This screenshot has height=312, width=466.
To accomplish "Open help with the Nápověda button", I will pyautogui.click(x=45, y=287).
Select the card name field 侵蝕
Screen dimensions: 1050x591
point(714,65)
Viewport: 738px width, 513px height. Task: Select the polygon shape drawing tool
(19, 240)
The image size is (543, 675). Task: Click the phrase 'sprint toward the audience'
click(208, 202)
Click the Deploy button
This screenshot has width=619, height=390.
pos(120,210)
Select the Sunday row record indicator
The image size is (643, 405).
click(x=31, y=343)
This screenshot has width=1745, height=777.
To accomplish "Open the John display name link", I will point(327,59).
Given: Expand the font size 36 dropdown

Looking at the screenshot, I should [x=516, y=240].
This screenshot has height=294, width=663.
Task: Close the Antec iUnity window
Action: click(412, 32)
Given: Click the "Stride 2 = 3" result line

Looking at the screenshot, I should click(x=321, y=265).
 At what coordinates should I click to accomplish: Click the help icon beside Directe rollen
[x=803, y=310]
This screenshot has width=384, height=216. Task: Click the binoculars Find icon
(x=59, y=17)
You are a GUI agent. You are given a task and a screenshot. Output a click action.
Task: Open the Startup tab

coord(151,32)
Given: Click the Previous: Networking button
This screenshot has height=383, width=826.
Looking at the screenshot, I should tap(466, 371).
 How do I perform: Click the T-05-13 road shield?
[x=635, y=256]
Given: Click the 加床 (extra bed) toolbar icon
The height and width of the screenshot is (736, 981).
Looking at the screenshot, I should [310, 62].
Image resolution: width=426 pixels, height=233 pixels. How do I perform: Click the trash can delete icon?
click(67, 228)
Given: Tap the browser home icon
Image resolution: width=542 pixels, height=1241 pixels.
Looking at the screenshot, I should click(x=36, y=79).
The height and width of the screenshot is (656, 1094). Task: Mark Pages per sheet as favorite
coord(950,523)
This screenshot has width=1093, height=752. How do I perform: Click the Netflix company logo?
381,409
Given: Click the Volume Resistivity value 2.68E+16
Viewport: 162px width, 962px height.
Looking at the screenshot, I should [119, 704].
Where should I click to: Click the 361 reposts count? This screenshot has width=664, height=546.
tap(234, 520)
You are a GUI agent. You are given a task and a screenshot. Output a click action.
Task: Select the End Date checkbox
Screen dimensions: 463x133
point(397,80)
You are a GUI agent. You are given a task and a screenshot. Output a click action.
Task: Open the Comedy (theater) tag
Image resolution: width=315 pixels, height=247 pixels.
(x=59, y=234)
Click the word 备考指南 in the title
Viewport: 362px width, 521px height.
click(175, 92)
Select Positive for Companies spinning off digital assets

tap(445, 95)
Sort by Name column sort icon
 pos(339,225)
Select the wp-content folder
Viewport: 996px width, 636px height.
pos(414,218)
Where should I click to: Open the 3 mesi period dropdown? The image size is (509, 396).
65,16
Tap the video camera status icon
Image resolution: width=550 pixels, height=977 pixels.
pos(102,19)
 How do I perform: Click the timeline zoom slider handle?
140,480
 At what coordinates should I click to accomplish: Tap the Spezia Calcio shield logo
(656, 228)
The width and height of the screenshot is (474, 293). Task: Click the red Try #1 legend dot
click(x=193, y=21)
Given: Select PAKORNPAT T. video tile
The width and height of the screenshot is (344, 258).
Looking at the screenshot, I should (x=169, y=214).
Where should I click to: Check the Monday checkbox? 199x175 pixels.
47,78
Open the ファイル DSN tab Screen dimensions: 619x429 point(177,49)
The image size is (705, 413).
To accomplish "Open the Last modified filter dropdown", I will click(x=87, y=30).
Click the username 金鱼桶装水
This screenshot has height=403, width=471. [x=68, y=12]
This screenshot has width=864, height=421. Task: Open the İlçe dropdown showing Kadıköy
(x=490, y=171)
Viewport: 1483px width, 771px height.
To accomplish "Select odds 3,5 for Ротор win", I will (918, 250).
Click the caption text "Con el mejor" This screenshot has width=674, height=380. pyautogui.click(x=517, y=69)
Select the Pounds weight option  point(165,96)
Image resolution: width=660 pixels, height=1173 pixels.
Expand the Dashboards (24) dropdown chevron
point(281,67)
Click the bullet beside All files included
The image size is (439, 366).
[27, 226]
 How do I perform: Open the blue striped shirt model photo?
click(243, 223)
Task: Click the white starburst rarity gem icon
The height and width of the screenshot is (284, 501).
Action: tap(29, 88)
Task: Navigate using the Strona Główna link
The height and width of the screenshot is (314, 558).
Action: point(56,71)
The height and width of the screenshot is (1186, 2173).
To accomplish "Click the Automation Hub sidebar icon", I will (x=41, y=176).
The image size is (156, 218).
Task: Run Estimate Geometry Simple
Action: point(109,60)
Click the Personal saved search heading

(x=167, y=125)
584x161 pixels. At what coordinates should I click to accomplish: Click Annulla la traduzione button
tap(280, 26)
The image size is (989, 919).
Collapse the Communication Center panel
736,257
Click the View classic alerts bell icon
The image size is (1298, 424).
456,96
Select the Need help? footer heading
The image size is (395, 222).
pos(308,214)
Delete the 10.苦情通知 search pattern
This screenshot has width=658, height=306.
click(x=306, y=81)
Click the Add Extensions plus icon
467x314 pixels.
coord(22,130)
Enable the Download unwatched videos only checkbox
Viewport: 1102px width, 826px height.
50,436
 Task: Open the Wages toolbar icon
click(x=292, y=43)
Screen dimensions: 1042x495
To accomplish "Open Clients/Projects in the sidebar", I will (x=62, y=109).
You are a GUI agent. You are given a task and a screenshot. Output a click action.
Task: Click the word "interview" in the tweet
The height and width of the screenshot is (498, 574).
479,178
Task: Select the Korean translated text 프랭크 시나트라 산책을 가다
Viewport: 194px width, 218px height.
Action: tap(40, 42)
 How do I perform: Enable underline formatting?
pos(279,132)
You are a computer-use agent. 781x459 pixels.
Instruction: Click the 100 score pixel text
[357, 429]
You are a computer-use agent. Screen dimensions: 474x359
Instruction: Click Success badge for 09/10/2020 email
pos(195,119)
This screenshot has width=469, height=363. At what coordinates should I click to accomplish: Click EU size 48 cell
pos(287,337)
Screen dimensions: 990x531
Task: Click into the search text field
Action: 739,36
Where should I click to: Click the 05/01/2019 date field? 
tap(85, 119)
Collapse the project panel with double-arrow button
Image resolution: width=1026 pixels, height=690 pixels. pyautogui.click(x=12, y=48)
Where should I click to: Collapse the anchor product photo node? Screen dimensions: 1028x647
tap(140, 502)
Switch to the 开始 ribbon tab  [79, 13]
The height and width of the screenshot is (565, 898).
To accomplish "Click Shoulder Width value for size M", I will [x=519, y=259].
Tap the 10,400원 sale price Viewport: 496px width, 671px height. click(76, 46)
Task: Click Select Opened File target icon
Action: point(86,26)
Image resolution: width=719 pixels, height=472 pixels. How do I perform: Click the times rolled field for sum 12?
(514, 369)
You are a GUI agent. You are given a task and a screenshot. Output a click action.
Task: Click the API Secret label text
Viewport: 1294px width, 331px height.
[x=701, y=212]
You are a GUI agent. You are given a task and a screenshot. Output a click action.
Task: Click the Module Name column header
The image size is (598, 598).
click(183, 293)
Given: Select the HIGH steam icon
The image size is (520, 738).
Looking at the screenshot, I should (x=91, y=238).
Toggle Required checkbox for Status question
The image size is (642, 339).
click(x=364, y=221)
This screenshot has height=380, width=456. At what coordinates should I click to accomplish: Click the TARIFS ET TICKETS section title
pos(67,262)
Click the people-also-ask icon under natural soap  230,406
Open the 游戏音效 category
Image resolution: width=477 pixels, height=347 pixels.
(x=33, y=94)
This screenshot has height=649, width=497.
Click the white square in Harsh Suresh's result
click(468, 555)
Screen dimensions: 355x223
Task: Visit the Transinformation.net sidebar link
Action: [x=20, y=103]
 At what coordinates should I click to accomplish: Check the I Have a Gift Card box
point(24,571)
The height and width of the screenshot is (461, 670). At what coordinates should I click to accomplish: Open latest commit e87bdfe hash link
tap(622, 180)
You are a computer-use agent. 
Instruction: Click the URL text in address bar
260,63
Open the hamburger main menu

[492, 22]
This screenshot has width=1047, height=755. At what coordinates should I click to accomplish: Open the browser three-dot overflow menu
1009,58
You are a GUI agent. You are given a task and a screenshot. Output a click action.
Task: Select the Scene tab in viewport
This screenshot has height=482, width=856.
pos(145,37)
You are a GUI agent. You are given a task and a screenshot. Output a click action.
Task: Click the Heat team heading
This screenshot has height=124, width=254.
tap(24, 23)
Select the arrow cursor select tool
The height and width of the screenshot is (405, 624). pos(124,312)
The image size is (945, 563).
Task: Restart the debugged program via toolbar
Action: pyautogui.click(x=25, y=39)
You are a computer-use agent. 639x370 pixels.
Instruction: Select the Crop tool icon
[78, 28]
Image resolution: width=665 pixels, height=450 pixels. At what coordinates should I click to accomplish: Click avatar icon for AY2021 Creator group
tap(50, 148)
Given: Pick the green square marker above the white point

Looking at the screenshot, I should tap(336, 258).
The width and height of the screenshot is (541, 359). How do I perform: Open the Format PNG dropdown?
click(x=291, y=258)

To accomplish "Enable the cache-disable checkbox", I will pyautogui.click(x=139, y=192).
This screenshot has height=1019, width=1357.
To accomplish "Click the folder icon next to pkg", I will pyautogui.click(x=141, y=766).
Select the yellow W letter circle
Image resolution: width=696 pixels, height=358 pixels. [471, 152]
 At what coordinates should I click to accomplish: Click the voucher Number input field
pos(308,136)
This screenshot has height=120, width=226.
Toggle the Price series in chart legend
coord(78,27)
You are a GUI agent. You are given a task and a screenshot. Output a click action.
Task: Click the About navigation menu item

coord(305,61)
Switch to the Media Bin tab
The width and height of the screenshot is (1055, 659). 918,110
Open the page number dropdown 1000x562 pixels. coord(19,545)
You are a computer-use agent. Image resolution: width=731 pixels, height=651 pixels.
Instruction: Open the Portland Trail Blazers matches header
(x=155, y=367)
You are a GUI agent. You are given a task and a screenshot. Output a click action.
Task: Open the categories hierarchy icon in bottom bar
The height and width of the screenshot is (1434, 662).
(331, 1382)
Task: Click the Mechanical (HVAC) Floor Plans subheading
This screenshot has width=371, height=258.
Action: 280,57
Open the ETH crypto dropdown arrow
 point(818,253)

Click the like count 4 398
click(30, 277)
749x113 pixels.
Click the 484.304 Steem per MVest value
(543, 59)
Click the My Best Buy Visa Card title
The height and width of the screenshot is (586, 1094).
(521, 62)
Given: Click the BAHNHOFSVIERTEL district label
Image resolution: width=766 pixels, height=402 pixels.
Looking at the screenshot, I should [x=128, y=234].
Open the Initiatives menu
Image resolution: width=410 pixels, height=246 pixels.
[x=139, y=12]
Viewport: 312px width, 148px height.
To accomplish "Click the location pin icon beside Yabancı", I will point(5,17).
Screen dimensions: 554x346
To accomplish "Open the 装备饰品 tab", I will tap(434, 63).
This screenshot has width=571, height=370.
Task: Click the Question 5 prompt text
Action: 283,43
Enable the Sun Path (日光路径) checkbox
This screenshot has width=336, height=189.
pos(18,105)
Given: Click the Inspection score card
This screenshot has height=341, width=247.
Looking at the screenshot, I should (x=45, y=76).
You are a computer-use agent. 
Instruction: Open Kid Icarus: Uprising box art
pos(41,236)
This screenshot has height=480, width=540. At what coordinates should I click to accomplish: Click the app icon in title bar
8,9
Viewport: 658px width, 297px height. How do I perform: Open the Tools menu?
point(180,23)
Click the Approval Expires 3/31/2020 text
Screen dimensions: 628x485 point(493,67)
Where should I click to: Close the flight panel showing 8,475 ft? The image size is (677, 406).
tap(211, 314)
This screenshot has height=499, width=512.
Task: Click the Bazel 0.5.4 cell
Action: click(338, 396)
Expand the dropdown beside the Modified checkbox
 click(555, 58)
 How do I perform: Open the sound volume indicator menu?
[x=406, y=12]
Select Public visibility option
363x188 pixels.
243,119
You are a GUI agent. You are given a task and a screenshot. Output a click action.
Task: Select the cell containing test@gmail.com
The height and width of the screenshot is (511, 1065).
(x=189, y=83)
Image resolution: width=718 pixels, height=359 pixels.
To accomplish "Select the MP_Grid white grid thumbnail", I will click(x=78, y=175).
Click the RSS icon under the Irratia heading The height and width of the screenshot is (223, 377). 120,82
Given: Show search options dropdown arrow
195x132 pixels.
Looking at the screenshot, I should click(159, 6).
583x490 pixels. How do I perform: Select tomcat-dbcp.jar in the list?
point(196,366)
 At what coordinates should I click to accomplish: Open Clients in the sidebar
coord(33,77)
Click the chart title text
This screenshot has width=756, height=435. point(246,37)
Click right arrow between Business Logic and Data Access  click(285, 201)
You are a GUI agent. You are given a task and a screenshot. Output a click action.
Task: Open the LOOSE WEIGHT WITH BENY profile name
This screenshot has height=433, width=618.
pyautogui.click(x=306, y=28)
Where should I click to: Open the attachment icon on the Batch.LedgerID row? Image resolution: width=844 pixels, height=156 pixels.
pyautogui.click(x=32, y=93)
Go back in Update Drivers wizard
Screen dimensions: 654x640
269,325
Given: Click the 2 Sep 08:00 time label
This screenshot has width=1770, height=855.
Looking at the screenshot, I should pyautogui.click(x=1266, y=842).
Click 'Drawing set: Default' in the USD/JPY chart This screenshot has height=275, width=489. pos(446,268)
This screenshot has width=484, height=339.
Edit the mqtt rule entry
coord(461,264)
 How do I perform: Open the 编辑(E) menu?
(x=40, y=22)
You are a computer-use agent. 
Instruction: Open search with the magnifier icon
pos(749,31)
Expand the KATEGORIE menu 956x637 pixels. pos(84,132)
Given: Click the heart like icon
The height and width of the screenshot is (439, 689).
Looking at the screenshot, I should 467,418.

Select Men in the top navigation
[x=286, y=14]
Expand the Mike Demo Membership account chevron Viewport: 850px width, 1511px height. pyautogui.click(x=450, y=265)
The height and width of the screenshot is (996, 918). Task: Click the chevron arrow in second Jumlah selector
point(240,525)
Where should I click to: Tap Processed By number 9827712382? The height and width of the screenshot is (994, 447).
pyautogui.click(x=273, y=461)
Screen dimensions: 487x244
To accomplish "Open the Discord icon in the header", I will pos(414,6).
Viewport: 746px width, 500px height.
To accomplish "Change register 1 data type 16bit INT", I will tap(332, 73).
++++
Directions for this task
Look through the entries above and work out how many lines contain the string "word". Give that number alone.

Written response
2